(Exercise prompt):
Only lines containing the string "sidebar" belong in the answer; copy all of them from the entries.

(Task input):
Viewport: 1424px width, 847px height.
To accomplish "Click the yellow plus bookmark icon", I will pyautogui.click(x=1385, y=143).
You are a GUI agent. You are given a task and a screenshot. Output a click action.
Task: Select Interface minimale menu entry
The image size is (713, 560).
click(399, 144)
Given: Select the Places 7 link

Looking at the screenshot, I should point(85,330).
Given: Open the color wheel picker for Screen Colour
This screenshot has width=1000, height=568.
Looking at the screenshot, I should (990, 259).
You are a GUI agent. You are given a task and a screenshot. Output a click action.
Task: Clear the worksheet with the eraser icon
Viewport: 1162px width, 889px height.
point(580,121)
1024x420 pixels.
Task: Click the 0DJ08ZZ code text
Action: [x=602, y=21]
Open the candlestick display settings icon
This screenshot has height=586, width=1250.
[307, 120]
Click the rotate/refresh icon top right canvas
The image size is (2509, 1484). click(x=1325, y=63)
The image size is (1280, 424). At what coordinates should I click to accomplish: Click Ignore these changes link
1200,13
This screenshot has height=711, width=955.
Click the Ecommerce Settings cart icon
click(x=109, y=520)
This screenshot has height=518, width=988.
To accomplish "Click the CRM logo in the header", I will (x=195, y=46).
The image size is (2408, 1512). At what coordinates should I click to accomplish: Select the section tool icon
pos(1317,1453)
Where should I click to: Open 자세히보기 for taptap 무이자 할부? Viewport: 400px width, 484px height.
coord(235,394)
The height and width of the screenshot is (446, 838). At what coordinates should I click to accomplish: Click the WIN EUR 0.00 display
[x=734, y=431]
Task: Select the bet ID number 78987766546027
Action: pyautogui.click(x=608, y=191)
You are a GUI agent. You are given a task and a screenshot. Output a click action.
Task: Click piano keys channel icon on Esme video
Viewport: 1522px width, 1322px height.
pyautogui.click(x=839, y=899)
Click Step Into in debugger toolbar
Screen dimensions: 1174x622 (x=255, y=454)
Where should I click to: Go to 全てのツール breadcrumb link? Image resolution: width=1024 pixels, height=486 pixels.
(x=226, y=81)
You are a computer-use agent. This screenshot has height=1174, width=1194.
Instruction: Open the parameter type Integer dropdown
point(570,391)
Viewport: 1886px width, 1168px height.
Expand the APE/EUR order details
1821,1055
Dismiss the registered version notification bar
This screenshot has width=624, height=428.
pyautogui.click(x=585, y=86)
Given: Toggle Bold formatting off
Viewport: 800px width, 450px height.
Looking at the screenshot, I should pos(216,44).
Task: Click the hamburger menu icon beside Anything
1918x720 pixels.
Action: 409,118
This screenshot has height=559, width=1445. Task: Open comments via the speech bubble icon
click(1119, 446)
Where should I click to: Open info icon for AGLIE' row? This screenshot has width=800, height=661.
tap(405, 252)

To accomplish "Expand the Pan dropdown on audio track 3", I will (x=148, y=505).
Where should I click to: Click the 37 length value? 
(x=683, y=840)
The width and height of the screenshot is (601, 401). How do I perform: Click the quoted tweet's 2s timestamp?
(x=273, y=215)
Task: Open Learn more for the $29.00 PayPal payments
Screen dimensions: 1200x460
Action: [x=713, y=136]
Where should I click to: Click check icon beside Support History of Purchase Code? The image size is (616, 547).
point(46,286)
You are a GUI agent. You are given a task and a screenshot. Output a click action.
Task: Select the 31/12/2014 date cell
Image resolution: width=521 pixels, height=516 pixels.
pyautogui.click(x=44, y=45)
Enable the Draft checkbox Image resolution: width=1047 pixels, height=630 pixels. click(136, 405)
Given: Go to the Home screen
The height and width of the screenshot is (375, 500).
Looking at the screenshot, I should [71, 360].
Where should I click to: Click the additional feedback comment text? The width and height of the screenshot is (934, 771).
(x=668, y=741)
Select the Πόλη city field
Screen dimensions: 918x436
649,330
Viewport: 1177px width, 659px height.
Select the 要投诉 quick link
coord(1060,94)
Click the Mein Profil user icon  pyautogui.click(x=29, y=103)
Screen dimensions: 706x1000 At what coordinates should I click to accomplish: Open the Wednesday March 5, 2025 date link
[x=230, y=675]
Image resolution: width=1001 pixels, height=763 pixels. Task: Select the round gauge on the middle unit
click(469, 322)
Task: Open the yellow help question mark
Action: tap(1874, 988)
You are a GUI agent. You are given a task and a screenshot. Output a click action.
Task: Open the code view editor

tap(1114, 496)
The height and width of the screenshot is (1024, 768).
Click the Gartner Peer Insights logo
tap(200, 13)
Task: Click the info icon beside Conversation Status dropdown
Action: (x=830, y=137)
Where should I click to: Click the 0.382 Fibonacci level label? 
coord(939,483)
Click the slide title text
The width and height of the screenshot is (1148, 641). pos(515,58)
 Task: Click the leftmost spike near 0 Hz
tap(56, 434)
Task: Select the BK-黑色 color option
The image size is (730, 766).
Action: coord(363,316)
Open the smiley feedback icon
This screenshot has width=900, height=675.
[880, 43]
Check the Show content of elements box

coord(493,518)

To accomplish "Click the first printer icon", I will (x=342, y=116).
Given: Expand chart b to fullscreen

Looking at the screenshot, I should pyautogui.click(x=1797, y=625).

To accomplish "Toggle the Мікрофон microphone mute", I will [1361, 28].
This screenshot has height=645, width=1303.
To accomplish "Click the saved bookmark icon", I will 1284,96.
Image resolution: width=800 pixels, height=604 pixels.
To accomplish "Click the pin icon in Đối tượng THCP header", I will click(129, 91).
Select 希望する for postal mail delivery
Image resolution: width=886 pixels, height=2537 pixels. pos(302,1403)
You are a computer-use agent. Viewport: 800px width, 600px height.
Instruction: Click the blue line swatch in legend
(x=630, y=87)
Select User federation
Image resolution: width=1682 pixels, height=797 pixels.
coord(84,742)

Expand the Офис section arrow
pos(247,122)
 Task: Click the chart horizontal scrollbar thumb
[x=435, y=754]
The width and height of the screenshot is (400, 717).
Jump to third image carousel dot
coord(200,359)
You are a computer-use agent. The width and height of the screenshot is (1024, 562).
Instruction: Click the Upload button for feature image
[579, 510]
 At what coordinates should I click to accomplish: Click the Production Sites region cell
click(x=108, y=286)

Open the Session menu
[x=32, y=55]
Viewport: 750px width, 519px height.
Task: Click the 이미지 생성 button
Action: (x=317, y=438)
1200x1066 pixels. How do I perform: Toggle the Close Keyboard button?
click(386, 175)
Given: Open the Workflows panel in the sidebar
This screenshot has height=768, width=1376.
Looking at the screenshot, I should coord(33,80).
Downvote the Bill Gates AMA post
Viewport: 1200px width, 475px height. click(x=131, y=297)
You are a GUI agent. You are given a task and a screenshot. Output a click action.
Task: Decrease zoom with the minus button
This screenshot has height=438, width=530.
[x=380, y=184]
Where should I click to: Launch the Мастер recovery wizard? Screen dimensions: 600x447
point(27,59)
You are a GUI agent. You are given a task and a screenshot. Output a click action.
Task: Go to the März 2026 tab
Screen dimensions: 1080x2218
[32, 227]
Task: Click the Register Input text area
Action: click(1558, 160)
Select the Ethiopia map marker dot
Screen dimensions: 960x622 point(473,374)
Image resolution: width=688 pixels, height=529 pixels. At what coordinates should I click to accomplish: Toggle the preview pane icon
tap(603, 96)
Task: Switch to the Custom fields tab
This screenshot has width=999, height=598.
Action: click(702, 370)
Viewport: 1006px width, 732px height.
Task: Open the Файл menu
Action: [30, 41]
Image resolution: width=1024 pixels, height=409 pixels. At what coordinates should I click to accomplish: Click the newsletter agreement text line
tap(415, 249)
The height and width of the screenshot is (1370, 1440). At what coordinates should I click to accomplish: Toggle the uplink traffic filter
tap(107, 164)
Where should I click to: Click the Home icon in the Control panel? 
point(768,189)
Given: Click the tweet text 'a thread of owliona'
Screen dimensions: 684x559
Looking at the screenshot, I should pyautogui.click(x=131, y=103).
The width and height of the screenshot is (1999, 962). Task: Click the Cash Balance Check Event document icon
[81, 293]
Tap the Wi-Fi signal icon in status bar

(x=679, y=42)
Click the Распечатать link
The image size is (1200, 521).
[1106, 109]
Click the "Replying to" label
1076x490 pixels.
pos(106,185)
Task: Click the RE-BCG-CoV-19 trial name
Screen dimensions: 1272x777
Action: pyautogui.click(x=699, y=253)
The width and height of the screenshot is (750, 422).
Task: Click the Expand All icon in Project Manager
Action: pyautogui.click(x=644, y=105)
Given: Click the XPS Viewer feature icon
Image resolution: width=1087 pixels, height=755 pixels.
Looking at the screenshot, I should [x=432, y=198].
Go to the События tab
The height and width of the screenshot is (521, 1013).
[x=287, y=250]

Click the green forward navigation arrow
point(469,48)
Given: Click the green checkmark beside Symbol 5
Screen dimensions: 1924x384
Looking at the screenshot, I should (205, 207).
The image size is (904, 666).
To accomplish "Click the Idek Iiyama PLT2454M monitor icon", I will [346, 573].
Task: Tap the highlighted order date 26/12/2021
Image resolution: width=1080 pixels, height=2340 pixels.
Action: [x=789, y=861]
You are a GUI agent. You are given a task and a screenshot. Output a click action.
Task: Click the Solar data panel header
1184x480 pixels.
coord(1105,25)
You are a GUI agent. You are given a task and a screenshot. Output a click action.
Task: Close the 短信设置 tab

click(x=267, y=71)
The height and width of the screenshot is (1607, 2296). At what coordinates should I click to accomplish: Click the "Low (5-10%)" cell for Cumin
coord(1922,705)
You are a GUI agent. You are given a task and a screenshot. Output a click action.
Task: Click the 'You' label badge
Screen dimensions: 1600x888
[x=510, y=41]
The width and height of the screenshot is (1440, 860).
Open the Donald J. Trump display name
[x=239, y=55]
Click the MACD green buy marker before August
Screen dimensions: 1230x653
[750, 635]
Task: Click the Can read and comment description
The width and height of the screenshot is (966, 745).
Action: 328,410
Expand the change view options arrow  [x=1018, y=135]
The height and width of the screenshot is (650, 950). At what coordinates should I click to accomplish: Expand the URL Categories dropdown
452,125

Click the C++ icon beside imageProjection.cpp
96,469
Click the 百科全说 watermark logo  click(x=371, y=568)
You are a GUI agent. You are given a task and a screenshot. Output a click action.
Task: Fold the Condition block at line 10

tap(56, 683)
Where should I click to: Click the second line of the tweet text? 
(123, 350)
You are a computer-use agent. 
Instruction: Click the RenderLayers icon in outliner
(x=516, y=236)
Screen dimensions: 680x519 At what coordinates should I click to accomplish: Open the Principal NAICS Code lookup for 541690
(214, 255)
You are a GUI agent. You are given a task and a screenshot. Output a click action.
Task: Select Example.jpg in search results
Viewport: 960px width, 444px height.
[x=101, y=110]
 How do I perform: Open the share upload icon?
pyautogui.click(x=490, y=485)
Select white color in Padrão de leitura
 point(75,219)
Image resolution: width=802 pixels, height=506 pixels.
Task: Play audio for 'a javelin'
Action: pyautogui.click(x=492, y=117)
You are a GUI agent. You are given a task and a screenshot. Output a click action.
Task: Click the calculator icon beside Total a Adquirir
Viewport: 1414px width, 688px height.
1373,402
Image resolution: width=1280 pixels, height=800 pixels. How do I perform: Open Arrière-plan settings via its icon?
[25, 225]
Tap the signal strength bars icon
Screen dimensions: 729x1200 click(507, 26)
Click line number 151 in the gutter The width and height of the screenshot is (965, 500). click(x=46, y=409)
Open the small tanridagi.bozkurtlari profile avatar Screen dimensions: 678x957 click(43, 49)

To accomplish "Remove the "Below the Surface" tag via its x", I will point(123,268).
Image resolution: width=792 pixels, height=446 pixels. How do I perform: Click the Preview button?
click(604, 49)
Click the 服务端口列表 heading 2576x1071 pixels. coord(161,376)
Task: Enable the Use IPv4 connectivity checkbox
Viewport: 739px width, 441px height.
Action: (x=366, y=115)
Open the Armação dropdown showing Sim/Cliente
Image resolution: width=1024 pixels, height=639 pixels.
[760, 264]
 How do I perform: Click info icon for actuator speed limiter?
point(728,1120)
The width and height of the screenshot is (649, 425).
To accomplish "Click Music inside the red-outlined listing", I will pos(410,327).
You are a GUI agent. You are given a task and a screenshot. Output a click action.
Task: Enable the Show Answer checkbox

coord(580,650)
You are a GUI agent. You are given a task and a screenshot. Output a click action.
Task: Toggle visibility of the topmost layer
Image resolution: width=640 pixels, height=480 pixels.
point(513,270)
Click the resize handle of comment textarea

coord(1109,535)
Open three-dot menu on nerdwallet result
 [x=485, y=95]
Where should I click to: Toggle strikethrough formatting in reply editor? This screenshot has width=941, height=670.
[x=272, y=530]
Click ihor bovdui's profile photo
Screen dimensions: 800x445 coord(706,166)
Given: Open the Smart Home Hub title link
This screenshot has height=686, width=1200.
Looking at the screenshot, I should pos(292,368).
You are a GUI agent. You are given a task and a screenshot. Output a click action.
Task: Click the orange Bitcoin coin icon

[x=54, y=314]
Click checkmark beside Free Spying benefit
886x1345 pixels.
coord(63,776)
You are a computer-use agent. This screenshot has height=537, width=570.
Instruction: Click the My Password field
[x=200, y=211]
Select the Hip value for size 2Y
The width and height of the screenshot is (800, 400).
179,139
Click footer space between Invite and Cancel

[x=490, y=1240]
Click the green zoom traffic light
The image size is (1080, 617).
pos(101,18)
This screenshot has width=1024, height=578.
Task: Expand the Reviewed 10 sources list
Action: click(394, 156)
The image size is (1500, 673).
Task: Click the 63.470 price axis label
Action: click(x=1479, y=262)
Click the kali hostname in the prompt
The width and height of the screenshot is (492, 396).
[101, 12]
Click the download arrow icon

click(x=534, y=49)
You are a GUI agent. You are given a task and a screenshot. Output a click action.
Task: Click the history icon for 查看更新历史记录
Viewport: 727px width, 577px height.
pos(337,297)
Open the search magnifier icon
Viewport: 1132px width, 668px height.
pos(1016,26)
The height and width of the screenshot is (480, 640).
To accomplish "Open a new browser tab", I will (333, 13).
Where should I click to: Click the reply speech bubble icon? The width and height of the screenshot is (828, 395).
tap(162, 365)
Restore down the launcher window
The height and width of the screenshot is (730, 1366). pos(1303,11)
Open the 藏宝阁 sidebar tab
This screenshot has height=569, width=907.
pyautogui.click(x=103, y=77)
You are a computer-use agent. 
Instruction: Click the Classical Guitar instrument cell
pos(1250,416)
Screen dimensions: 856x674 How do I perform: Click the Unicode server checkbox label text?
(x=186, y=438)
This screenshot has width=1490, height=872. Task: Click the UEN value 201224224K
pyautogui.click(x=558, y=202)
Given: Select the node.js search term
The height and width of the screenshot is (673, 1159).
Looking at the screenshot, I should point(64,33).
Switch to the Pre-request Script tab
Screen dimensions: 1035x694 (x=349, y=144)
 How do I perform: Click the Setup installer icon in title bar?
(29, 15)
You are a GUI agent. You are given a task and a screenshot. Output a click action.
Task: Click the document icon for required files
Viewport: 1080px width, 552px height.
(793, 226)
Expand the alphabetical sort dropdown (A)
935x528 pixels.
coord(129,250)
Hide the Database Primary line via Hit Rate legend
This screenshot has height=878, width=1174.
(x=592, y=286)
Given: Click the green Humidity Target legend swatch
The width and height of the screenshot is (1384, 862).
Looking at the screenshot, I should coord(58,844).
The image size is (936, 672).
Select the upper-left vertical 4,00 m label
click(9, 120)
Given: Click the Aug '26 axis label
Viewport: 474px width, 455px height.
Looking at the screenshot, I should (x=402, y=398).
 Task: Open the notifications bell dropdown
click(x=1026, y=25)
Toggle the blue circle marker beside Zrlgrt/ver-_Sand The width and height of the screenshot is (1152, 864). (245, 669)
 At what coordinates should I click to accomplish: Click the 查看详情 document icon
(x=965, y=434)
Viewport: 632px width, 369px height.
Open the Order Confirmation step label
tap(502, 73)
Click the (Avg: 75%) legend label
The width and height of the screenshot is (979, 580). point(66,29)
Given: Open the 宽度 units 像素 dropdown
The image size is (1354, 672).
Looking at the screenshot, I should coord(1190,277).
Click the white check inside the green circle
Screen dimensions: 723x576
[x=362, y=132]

(Exercise response):
Given: Open the Workflows panel in the sidebar
Open the 藏宝阁 sidebar tab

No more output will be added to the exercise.